Views: 0 Author: Cécile Favre, John May & Dirk Bosteels Publish Time: 2025-08-18 Origin: International Paper
With the development of lean burn direct injection gasoline engines and the increased use of diesel engines in passenger cars, there is an increasing need for the control of NOx in lean combustion systems. Lean burn systems limit CO2 emissions and reduce fuel consumption and so are key technologies for the future.
SCR was originally developed and used to reduce nitrogen oxide emissions from coal, oil and gas fired power stations, marine vessels and stationary diesel engines. SCR technology permits the NOx reduction reaction to take place in an oxidizing atmosphere. It is called “selective” because the catalytic reduction of NOx with ammonia (NH3) as a reductant occurs preferentially to the oxidation of NH3 with oxygen.

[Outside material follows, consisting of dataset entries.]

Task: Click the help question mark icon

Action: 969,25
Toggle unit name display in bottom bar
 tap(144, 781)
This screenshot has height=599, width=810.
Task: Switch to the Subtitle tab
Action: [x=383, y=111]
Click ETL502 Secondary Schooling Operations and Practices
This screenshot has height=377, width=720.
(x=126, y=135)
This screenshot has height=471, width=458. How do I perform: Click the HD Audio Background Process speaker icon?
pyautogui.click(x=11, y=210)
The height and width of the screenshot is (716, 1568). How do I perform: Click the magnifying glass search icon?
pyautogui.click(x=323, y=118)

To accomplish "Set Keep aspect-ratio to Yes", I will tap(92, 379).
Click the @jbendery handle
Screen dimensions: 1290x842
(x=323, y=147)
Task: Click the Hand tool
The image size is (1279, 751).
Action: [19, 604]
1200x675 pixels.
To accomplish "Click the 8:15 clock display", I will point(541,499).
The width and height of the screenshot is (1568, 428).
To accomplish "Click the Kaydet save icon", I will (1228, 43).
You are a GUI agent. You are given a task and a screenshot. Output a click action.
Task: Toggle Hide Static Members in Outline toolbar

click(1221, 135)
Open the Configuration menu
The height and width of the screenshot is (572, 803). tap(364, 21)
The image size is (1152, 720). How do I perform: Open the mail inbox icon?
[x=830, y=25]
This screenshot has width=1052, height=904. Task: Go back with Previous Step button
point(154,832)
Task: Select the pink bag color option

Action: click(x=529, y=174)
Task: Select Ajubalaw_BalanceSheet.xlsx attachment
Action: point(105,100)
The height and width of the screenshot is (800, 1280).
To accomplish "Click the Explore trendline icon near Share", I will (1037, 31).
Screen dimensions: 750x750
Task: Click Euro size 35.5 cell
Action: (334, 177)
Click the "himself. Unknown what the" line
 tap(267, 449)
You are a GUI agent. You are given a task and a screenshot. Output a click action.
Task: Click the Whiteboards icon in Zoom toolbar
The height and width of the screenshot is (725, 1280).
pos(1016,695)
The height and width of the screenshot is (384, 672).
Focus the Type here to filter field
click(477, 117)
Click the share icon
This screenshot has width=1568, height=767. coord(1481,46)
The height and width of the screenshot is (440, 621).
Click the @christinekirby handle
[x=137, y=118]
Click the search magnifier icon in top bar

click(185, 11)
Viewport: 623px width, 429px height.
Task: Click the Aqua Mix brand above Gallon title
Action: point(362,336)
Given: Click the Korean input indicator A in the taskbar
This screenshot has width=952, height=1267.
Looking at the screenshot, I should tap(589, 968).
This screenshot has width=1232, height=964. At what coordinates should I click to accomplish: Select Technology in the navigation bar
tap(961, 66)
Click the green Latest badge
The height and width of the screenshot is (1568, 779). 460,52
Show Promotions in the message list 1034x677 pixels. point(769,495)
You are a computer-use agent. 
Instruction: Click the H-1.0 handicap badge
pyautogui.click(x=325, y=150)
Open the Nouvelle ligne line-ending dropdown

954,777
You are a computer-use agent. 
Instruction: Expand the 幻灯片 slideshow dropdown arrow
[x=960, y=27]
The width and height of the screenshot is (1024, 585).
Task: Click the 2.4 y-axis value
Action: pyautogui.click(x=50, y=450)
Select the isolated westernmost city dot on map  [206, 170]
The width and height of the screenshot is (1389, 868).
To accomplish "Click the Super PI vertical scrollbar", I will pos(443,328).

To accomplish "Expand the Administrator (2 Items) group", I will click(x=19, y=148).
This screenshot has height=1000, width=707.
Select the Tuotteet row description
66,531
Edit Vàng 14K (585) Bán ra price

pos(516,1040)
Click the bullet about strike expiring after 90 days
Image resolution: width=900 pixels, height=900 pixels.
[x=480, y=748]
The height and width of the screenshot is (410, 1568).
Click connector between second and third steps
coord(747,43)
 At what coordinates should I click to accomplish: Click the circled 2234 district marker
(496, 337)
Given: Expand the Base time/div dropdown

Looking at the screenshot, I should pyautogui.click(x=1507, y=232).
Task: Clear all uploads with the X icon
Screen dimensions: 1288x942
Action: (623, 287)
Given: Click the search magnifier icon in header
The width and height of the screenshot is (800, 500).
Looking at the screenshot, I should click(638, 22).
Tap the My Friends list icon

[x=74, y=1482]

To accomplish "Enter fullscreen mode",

Figure 7: Selective Catalytic Reduction.
SCR technology is now fitted to most new heavy-duty (i.e. truck and bus) diesel engines in Europe. Systems are also being introduced on light-duty diesel vehicles and on non-road mobile machinery such as construction equipment. The efficiency of SCR for NOx reduction also offers a benefit for fuel consumption. It allows diesel engine developers to take advantage of the trade-off between NOx, PM and fuel consumption and calibrate the engine in a lower area of fuel consumption than if they had to reduce NOx by engine measures alone. Particulate emissions are also lowered and SCR catalytic converters can be used alone or in combination with a particulate filter.
For mobile source applications ammonia is used as a selective reductant, in the presence of excess oxygen, to convert over 70% (up to 95%) of NO and NO2 to nitrogen over a special catalyst system. Different precursors of ammonia can be used; but for vehicles the most common option is a solution of urea in water (e.g. AdBlue®) carefully metered from a separate tank and sprayed into the exhaust system where it hydrolyses into ammonia ahead of the SCR catalyst. AdBlue® is a stable, non-flammable, colorless fluid containing 32.5% urea which is not classified as hazardous to health and does not require any special handling precautions. It is made to internationally-recognized standards. Urea is used as an artificial fertilizer and is found in products such as cosmetics. The consumption of AdBlue® is typically 3-4% of fuel consumption for a Euro IV engine, and 5-7% for a Euro V engine, depending on driving, load and road conditions. A truck can have an AdBlue® tank which will hold enough urea solution to last for up to 10 000 km. On-board systems alert the driver when it is time to fill up the urea tank. An AdBlue® infrastructure was put in place over Europe and a dedicated website www.findadblue.com is available to show facilities where AdBlue® is available.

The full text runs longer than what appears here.